### [What you have to do]
An exact transcript of all the records is required, with nothing left out.

### [Entries shown]
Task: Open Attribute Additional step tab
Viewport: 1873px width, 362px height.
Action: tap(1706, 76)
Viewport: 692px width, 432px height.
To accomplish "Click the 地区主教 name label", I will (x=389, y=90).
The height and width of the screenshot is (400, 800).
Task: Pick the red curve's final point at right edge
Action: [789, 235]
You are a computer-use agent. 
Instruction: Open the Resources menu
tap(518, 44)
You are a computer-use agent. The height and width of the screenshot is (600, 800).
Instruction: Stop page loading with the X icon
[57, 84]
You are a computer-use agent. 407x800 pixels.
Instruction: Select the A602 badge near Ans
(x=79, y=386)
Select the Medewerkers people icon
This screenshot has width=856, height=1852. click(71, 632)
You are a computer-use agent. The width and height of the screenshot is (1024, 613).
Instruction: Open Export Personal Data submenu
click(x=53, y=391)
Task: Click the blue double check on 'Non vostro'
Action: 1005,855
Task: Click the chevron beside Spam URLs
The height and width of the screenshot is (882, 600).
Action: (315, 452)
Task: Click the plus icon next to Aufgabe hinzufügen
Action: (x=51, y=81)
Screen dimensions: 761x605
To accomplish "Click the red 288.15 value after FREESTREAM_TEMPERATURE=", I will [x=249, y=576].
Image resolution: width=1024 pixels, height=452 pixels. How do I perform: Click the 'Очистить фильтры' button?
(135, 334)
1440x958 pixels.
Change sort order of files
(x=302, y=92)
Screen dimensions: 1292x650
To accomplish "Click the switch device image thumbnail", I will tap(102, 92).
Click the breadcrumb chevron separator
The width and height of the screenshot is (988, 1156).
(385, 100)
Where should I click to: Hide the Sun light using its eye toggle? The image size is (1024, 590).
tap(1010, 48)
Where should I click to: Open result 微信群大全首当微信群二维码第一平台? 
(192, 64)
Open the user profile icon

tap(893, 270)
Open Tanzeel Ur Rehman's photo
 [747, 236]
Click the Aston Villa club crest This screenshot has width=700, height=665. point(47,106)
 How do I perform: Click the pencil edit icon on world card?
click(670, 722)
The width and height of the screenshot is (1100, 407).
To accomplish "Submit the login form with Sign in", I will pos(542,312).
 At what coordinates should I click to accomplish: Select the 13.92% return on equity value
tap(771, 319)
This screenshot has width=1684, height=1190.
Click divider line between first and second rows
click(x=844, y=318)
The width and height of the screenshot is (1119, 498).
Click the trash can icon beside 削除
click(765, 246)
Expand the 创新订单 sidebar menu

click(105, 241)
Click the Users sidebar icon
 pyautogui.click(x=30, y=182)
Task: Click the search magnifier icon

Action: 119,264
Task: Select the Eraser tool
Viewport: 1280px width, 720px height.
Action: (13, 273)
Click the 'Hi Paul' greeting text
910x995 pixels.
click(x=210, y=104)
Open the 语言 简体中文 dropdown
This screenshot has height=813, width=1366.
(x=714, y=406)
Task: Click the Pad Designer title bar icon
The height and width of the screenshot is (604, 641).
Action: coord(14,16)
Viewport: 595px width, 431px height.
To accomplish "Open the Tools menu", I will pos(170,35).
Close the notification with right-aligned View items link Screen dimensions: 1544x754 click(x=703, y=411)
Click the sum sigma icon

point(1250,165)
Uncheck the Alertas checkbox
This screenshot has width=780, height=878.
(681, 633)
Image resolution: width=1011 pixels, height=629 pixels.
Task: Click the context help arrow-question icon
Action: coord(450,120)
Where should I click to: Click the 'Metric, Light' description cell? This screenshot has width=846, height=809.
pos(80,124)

### [Solution to the exercise]
Task: Open Attribute Additional step tab
Viewport: 1873px width, 362px height.
Action: tap(1706, 76)
Viewport: 692px width, 432px height.
To accomplish "Click the 地区主教 name label", I will (x=389, y=90).
The height and width of the screenshot is (400, 800).
Task: Pick the red curve's final point at right edge
Action: [789, 235]
You are a computer-use agent. 
Instruction: Open the Resources menu
tap(518, 44)
You are a computer-use agent. The height and width of the screenshot is (600, 800).
Instruction: Stop page loading with the X icon
[57, 84]
You are a computer-use agent. 407x800 pixels.
Instruction: Select the A602 badge near Ans
(x=79, y=386)
Select the Medewerkers people icon
This screenshot has width=856, height=1852. click(71, 632)
You are a computer-use agent. The width and height of the screenshot is (1024, 613).
Instruction: Open Export Personal Data submenu
click(x=53, y=391)
Task: Click the blue double check on 'Non vostro'
Action: 1005,855
Task: Click the chevron beside Spam URLs
The height and width of the screenshot is (882, 600).
Action: (315, 452)
Task: Click the plus icon next to Aufgabe hinzufügen
Action: (x=51, y=81)
Screen dimensions: 761x605
To accomplish "Click the red 288.15 value after FREESTREAM_TEMPERATURE=", I will [x=249, y=576].
Image resolution: width=1024 pixels, height=452 pixels. How do I perform: Click the 'Очистить фильтры' button?
(135, 334)
1440x958 pixels.
Change sort order of files
(x=302, y=92)
Screen dimensions: 1292x650
To accomplish "Click the switch device image thumbnail", I will tap(102, 92).
Click the breadcrumb chevron separator
The width and height of the screenshot is (988, 1156).
(385, 100)
Where should I click to: Hide the Sun light using its eye toggle? The image size is (1024, 590).
tap(1010, 48)
Where should I click to: Open result 微信群大全首当微信群二维码第一平台? 
(192, 64)
Open the user profile icon

tap(893, 270)
Open Tanzeel Ur Rehman's photo
 [747, 236]
Click the Aston Villa club crest This screenshot has width=700, height=665. point(47,106)
 How do I perform: Click the pencil edit icon on world card?
click(670, 722)
The width and height of the screenshot is (1100, 407).
To accomplish "Submit the login form with Sign in", I will pos(542,312).
 At what coordinates should I click to accomplish: Select the 13.92% return on equity value
tap(771, 319)
This screenshot has width=1684, height=1190.
Click divider line between first and second rows
click(x=844, y=318)
The width and height of the screenshot is (1119, 498).
Click the trash can icon beside 削除
click(765, 246)
Expand the 创新订单 sidebar menu

click(105, 241)
Click the Users sidebar icon
 pyautogui.click(x=30, y=182)
Task: Click the search magnifier icon

Action: 119,264
Task: Select the Eraser tool
Viewport: 1280px width, 720px height.
Action: (13, 273)
Click the 'Hi Paul' greeting text
910x995 pixels.
click(x=210, y=104)
Open the 语言 简体中文 dropdown
This screenshot has height=813, width=1366.
(x=714, y=406)
Task: Click the Pad Designer title bar icon
The height and width of the screenshot is (604, 641).
Action: coord(14,16)
Viewport: 595px width, 431px height.
To accomplish "Open the Tools menu", I will pos(170,35).
Close the notification with right-aligned View items link Screen dimensions: 1544x754 click(x=703, y=411)
Click the sum sigma icon

point(1250,165)
Uncheck the Alertas checkbox
This screenshot has width=780, height=878.
(681, 633)
Image resolution: width=1011 pixels, height=629 pixels.
Task: Click the context help arrow-question icon
Action: coord(450,120)
Where should I click to: Click the 'Metric, Light' description cell? This screenshot has width=846, height=809.
pos(80,124)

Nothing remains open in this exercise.